For an exponential RV the rate parameter is meaningful for any value from 0 to \(\infty\). We have two of these parameters, one for each team. Let us assume these are independent; that is a team’s chance of scoring has nothing to do with the current scores, or the other team’s latent chance to score. There are lots of reasons one can argue against this, from player psychology to the both teams can’t possess the puck at the same time. All of those are valid counter arguments to the assumption, and they may be worth modeling. For the sake of simplicity I have chosen to ignore them.

Now with two random exponential variables \(\lambda_H\) and \(\lambda_A\), we need to consider the marginal probability of the home team scoring before the away team. Under the assumption of independence, we can treat these times to next goal as separate. Let us also separate the integrand of time for each team so that \(t\) becomes \(a\) for the away team and \(h\) for the home team. The probability of the home team scoring before the away team then is:

\[Pr(HG \leq AG) = \int^\infty_0 \int^a_0 p(h,a) dh da\]

Where the assumption of independence gives us:

\[p(h,a) = \lambda_H \lambda_A e^{-(\lambda_H h + \lambda_A a)}\]

So:

\[Pr(HG \leq AG) = \int^\infty_0 \int^a_0 \lambda_H \lambda_A e^{-(\lambda_H h + \lambda_A a)} dh da\]

We can rearrange the integral:

\[Pr(HG \leq AG) = \int^\infty_0 \lambda_A e^{-\lambda_A a} \int^a_0 \lambda_H e^{-\lambda_H h} dh da\]

Notice that \(\int^a_0 \lambda_H e^{-\lambda_H h} dh\) is the cdf, so the integral becomes:

\[Pr(HG \leq AG) = \int^\infty_0 \lambda_A e^{-\lambda_A a} (1 - e^{-\lambda_H a}) da\] \[Pr(HG \leq AG) = \int^\infty_0 \lambda_A e^{-\lambda_A a} da - \int^\infty_0 \lambda_A e^{-(\lambda_A a + \lambda_H a)} da\]

The first term is the cdf of time until the first away team goal from 0 to infinity, so it is equal to one:

\[Pr(HG \leq AG) = 1 - \int^\infty_0 \lambda_A e^{-(\lambda_A a + \lambda_H a)} da\]

The integral for the second term needs a bit more work, but is still straightforward:

\[Pr(HG \leq AG) = 1 + \frac{\lambda_A}{\lambda_A + \lambda_H} e^{-(\lambda_A a + \lambda_H a)} |^\infty_0\]

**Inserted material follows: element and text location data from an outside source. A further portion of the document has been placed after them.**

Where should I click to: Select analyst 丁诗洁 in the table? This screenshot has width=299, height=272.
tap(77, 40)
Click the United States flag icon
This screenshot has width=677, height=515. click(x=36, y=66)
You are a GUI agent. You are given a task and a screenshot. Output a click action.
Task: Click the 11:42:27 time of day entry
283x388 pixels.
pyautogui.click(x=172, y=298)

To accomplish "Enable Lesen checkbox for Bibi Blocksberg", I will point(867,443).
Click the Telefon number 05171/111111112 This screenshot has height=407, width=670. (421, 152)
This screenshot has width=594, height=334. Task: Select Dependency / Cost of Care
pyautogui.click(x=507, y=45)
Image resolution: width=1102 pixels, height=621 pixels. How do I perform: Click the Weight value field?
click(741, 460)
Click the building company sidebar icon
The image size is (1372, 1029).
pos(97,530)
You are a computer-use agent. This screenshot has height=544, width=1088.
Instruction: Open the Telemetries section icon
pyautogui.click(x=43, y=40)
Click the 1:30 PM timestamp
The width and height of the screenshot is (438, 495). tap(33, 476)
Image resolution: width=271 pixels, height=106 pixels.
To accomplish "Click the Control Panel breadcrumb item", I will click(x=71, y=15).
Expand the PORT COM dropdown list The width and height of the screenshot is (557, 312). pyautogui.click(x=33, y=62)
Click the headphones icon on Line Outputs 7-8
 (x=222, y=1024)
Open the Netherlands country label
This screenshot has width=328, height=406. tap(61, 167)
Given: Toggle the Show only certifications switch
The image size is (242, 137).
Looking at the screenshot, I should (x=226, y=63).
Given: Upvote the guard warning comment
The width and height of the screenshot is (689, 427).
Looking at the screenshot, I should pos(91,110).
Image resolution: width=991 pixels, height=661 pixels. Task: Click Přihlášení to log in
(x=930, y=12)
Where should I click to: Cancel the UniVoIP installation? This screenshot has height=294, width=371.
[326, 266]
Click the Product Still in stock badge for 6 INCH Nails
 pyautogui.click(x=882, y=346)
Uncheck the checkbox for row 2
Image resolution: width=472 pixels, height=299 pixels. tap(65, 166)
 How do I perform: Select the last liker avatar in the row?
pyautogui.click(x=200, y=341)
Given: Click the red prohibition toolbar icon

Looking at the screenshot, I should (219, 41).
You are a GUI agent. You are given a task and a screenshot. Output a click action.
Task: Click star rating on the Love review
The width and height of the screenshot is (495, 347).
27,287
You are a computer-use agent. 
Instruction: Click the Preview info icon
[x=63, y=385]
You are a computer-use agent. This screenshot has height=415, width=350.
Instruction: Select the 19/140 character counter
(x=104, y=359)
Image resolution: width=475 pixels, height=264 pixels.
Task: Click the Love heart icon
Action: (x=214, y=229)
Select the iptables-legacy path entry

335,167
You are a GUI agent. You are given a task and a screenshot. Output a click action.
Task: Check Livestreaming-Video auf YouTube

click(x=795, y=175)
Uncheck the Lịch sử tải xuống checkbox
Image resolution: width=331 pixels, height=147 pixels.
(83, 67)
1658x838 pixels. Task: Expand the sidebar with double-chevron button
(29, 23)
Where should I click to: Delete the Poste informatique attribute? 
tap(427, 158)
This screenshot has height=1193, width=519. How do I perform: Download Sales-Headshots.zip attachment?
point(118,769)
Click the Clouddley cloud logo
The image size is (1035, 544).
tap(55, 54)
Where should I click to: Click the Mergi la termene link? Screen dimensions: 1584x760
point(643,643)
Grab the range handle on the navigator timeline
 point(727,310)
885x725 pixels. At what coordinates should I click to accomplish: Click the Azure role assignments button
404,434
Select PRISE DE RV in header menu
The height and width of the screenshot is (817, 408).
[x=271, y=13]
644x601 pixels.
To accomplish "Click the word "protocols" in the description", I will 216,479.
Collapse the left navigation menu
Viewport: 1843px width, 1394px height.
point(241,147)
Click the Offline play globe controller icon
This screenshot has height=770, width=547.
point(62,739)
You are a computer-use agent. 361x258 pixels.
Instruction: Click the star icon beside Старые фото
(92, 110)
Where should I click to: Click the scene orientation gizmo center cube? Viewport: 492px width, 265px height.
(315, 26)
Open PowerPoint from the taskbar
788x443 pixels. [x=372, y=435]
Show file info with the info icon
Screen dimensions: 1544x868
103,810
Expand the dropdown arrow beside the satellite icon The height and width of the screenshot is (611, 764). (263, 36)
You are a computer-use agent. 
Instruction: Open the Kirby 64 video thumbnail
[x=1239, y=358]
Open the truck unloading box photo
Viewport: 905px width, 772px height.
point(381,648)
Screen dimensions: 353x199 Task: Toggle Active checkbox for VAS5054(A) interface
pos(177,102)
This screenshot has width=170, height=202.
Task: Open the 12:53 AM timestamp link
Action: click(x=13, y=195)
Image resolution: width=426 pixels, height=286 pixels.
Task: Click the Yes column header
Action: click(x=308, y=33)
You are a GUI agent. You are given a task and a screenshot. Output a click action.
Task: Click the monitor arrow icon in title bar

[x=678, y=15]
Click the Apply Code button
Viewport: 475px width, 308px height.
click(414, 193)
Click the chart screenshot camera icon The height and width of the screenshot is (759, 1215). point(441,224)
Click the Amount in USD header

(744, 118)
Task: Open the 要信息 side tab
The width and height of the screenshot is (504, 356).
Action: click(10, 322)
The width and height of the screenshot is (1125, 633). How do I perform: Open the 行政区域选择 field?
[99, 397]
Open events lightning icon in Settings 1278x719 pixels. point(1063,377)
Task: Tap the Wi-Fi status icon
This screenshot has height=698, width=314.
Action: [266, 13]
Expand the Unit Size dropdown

Now through a little algebra we can simplify the expression:

\[Pr(HG \leq AG) = 1 + \frac{\lambda_A}{\lambda_A + \lambda_H} (0 - 1)\] \[Pr(HG \leq AG) = 1 - \frac{\lambda_A}{\lambda_A + \lambda_H}\] \[Pr(HG \leq AG) = \frac{\lambda_A + \lambda_H - \lambda_A}{\lambda_A + \lambda_H}\] \[Pr(HG \leq AG) = \frac{\lambda_H}{\lambda_A + \lambda_H}\]

This is the probability that the home team scores the next goal and wins in overtime. We can create a deterministic variable in PyMC3 to capture this, and use it along side the Poisson distributed regulation time score. We no longer need to worry about ruining the poisson rate inference by directly using the final scores, but still get to include the extra bit of information about which team is better using the outcome of the game. It’s the best of both worlds! I do exactly this in my hockey model.